Evgeniy Gabrilovich (Google)
Dr. Evgeniy Gabrilovich is a senior staff research scientist at Google, where he works on knowledge discovery from the web. Prior to joining Google in 2012, he was a director of research and head of the natural language processing and information retrieval group at Yahoo! Research. Evgeniy is an ACM Distinguished Scientist (2012), and is a recipient of the 2010 Karen Sparck Jones Award for his contributions to natural language processing and information retrieval. He served as an area chair or senior program committee member at numerous major conferences, including SIGIR, WWW, WSDM, AAAI, IJCAI, ACL, EMNLP, CIKM, ICDM and ICWSM. He has organized a number of workshops and taught multiple tutorials at SIGIR, ACL, WWW, WSDM, ICML, IJCAI, AAAI, CIKM and EC. Evgeniy earned his PhD in computer science from the Technion - Israel Institute of Technology.
Understanding the Web using Big Knowledge
Google's Knowledge Graph contains over half a billion entities and over 18 billion facts and connections. The Knowledge Graph can grow via human contributions, linking to existing knowledge repositories, and automatic acquisition of knowledge from the Internet. In this talk, we will discuss the frontiers of research in knowledge discovery on the Web. We will also discuss new functionalities that become possible due to deeper, knowledge-based text understanding, including proactively fetching relevant information and entity-based services.
David Gleich (Purdue)
Professor Gleich is interested in how we can utilize matrix algebra to express -- and improve -- algorithms in network analysis and data-based simulation analysis. Matrix algebra is a particularly attractive paradigm to study these procedures as it often gives rise to efficient computational procedures in a variety of settings (serial, parallel, streaming). This research straddles a few different areas and often involves working with large datasets on high performance computing architectures (e.g. MPI clusters) and data computing architectures (e.g. MapReduce).
Personalized PageRank based Community Detection
Personalized PageRank is a reasonably well known technique to find a community in a network starting from a single node.
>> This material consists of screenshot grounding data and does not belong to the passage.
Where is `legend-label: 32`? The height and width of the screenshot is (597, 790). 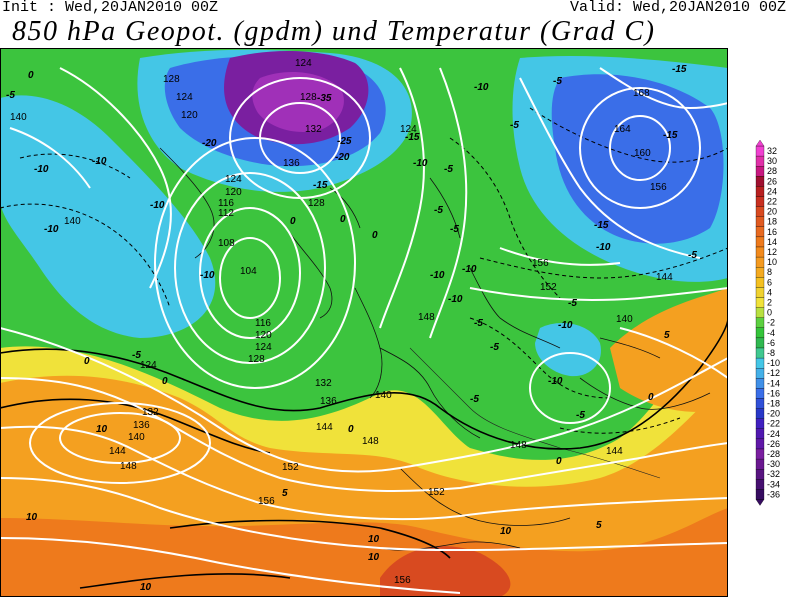 legend-label: 32 is located at coordinates (772, 151).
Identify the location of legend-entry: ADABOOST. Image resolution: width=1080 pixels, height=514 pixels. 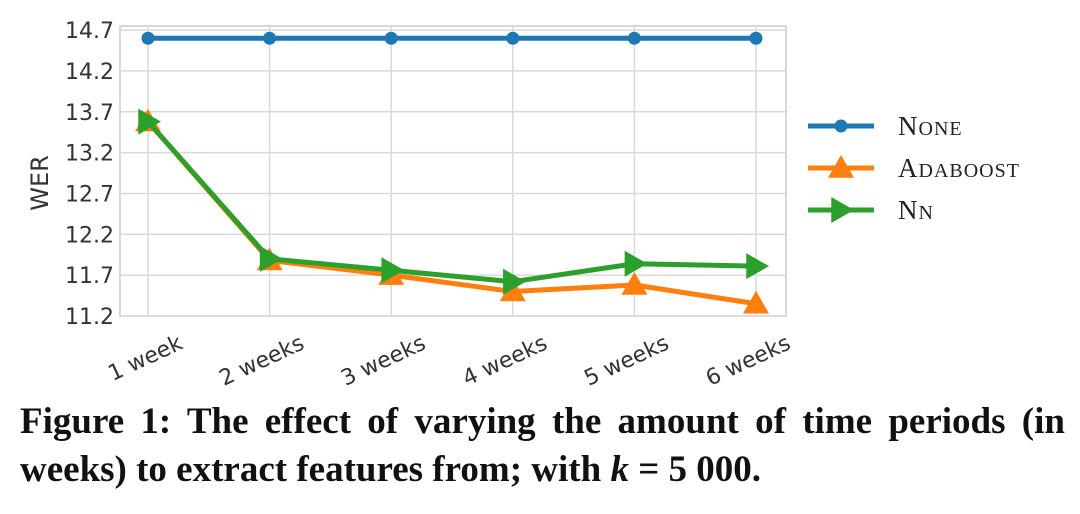
(914, 168).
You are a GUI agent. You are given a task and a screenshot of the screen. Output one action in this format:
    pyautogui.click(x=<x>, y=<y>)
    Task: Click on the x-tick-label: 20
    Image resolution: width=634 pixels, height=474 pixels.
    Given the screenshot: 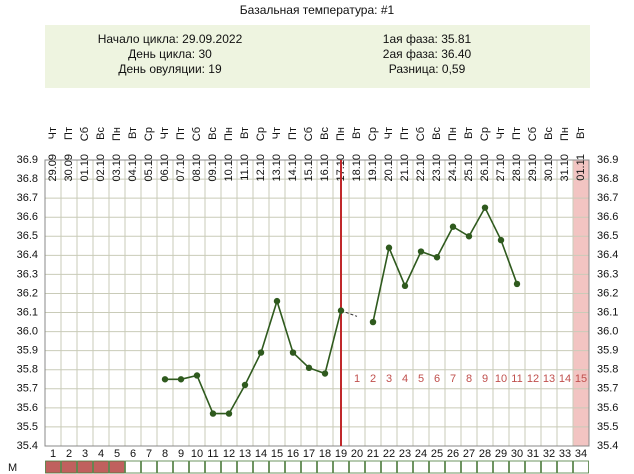 What is the action you would take?
    pyautogui.click(x=357, y=454)
    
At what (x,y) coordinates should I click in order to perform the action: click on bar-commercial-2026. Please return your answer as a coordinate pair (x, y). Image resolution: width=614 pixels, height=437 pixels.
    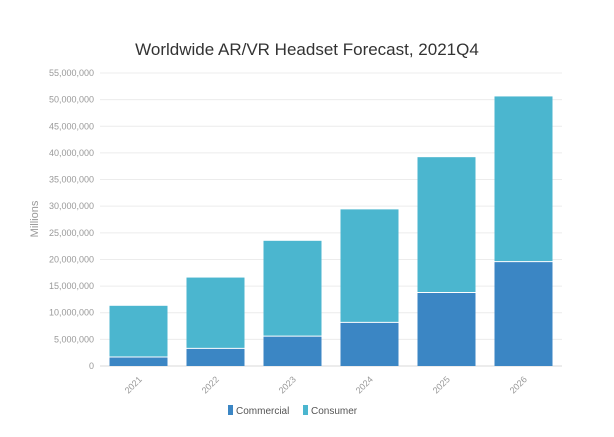
    Looking at the image, I should click on (524, 314).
It works by approximating the stationary distribution of a resetting random-walk and using that stationary distribution to estimate the presence of nearby cuts in the graph. I'll discuss recent work on how to find use a personalized PageRank community to quickly estimate the sets of best conductance anywhere in the graph as well as how to find a good set of seeds to cover the entire graph with personalized PageRank communities.